Ashtanga meets science — what could make more sense?
We’ve all had a day to ponder the $12-million gift from the billionaire backers of Jois Yoga to the University of Virginia. The goal: to establish a center of contemplative studies, one that incorporates yoga, meditation and similar pursuits into the framework of an academic institution. (Scroll down our main page to see more or click here.)
Now, a couple of admissions up front.
As a devoted student of Tim Miller, I fall instinctively into the camp of raised hackles when it comes to Sonia Tudor Jones and the Jois Yoga thing. Setting up shop in Tim’s backyard is a misstep in my mind, one that’s hard to overlook.
Please keep in mind, this reaction is entirely my own. I haven’t seen Tim say, write or express a sentiment in this vein. Quite the opposite. What I’ve seen has demonstrated Tim’s desire to forgive any real or perceived slights.

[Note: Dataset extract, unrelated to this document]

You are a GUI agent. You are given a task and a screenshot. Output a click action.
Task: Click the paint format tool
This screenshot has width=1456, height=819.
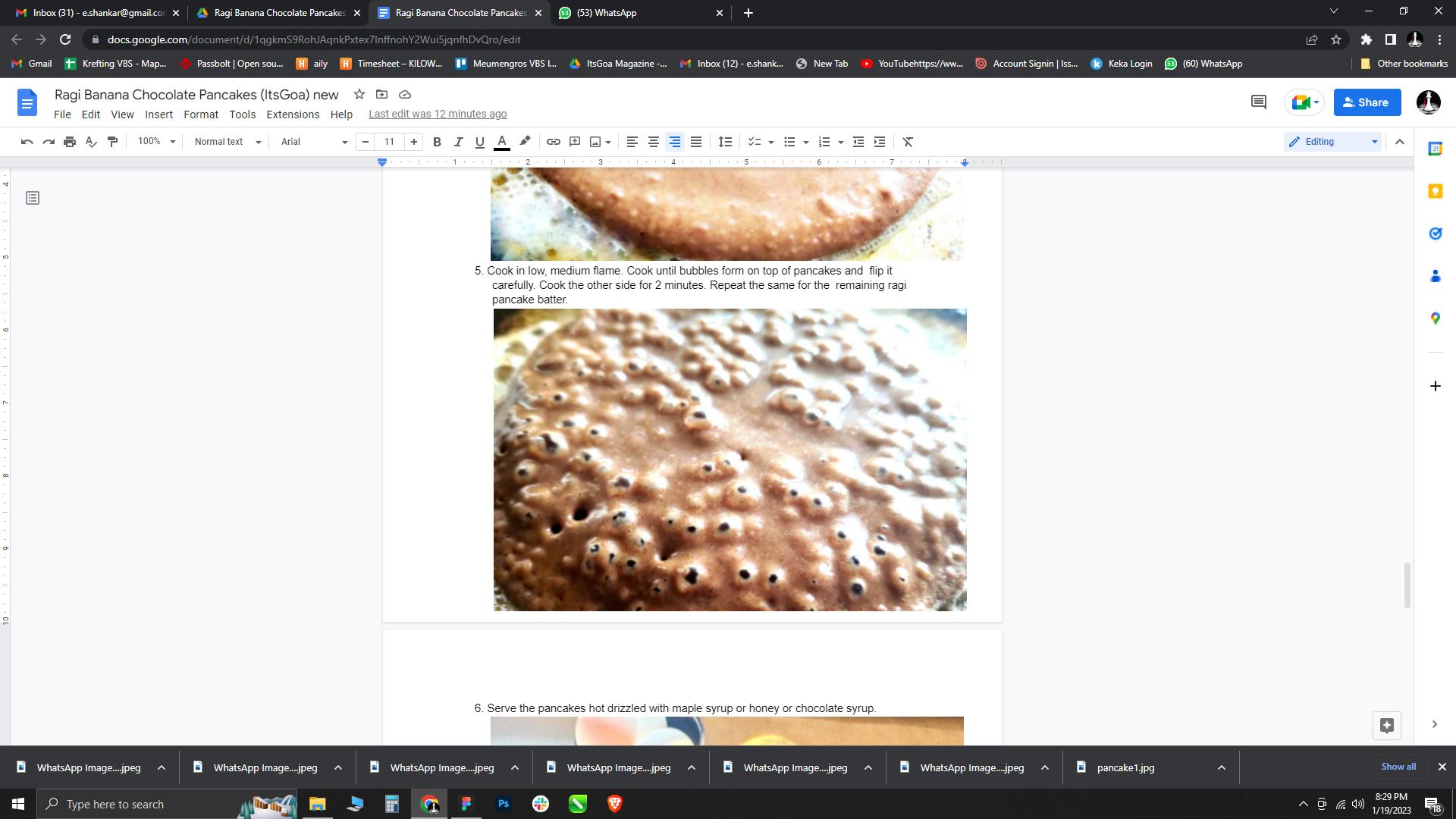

I try, with little success I’m sure, to follow in his better image.
The second admission is that the higher-end style of the Jois Yoga studios also doesn’t marry quite up with my — emphasis, my — image and idea of yoga and Ashtanga in particular.

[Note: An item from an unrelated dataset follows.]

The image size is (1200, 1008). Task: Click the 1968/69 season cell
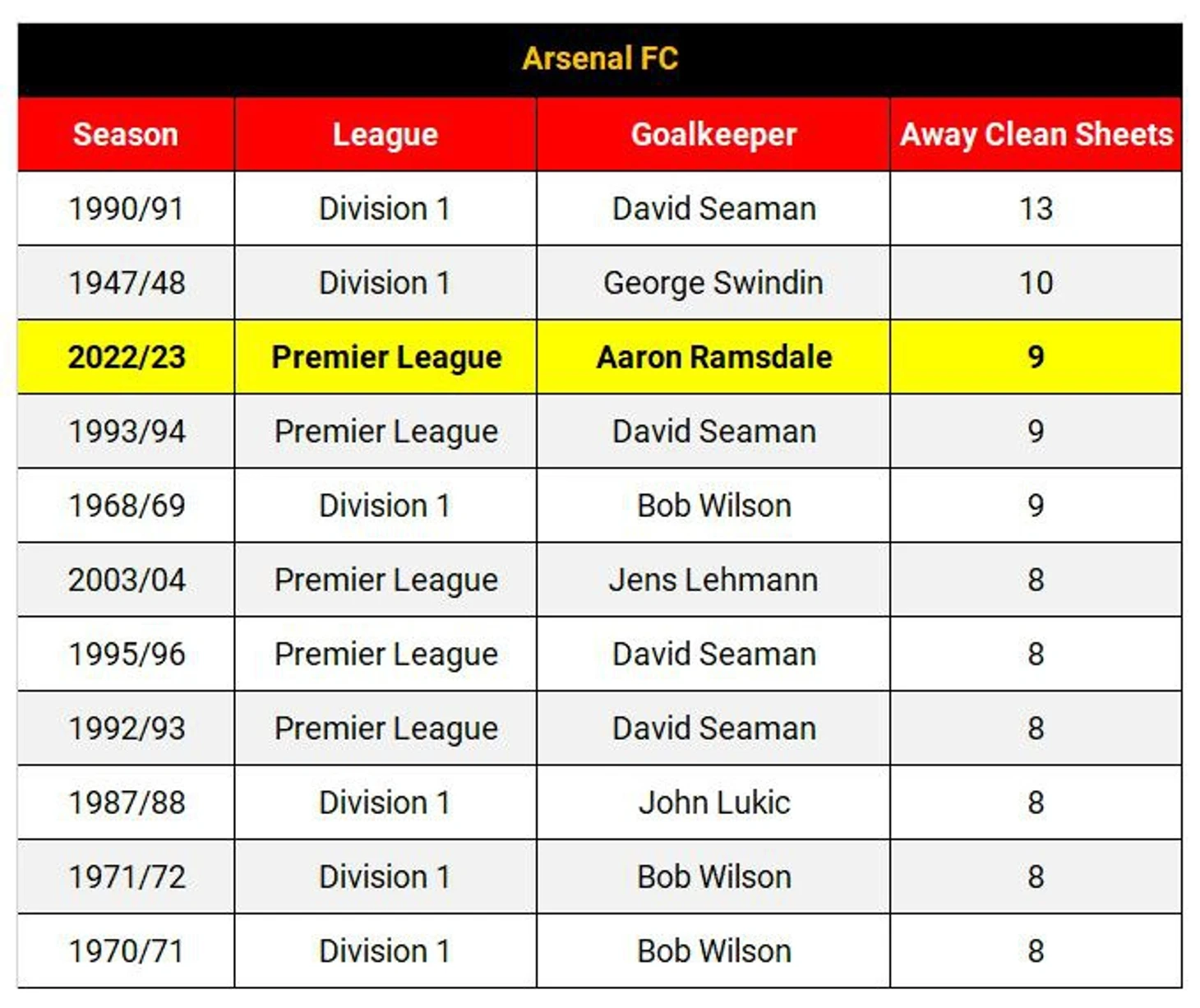click(x=126, y=506)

But I’m also a realist. And I’m a lover of Ashtanga — wait, I can’t say that! — so I support its introduction to a wider audience. I think we all know that in America, at least — I can’t speak for many other parts of the West — the direction of the business of yoga is to these higher-end studios with eco-friendly bamboo floors, low-use bathroom fixtures and nice showers.
There might be the temptation to call it the YogaWorks-ification of yoga, but there are plenty of other studios that are as nice as a Beverly Hills spa.
You compete, or you die. I understand the Jois Yoga model, even if I’m not entirely comfortable with it. (This is pretty close to the same feeling we all have when our favorite band makes it big and we’re suddenly over them.)
Now, with all that on the table, let me say this:
Opening a yoga or contemplative studies program at a university that is based on the Ashtanga system makes complete sense to me.
Whether I think the Jois Yoga expansion is the proper path for Ashtanga (note: I’ve earlier admitted that what I think doesn’t matter, and I’m working hard to not think about it too much given it is out of my field of influence), I can think of few developments around Ashtanga that make more sense than bringing it into an academic environment.
I’m assuming that Ashtanga ideas will be a foundation for this new center at UVa, of course.
My sense of Ashtanga is that it fundamentally is study, or research or contemplation. While its been renamed, Mysore originally was the Ashtanga Yoga Research Institute, after all.
And Nancy Gilgoff discussed at the Confluence last month how the first wave of Western students were Guruji’s “research” subjects. Based on his research around them, he adapted and changed the Ashtanga sequences.
Guruji himself was a deeply learned man — check out Eddie Stern’s recent discussion of this aspect of him — who, while often described as loving teaching above almost everything else, seems clearly to have linked his teaching and his learning closely.
Based on my understanding of Ashtanga as a practitioner — a student, someone constantly investigating it and learning from/about it — and my sense of Guruji (via the lineage to the students of his I’ve been fortunate enough to work with), placing Ashtanga into an academic and scientific setting is a wonderful and natural “next step” for the practice. (One of many next steps, I should note, not the only one or even the biggest or most advanced or most exciting.)
I also think that investigating the effects of yoga and Ashtanga and meditation via scientific means makes sense as long as we live in a Western world in which the privileged perspective is science, not yoga. I might go so far as to say it’s required.
I’m setting aside the question of whether one should be privileged over the other. Until there is a shift in the West, it is a slightly moot point. We’re a scientific culture, and to earn credibility, certain scientific “validation” is required.
Perhaps UVa’s program will provide that validation. And perhaps as a result some Eureka moment will come from UVa that helps edge us toward that shift from science to … something else (deeper?).
All that said, as a realist who is familiar with academia, I know that shifts and movement and really new thinking are rare. Academia is like nearly every other social construct: the pressure is toward the norm, toward the group, toward the status quo, toward stasis9 even.
Given that Ashtanga is all about movement, I am — as the politicians love to say — cautiously optimistic about this development of the practice. And I’m looking forward to seeing how it grows.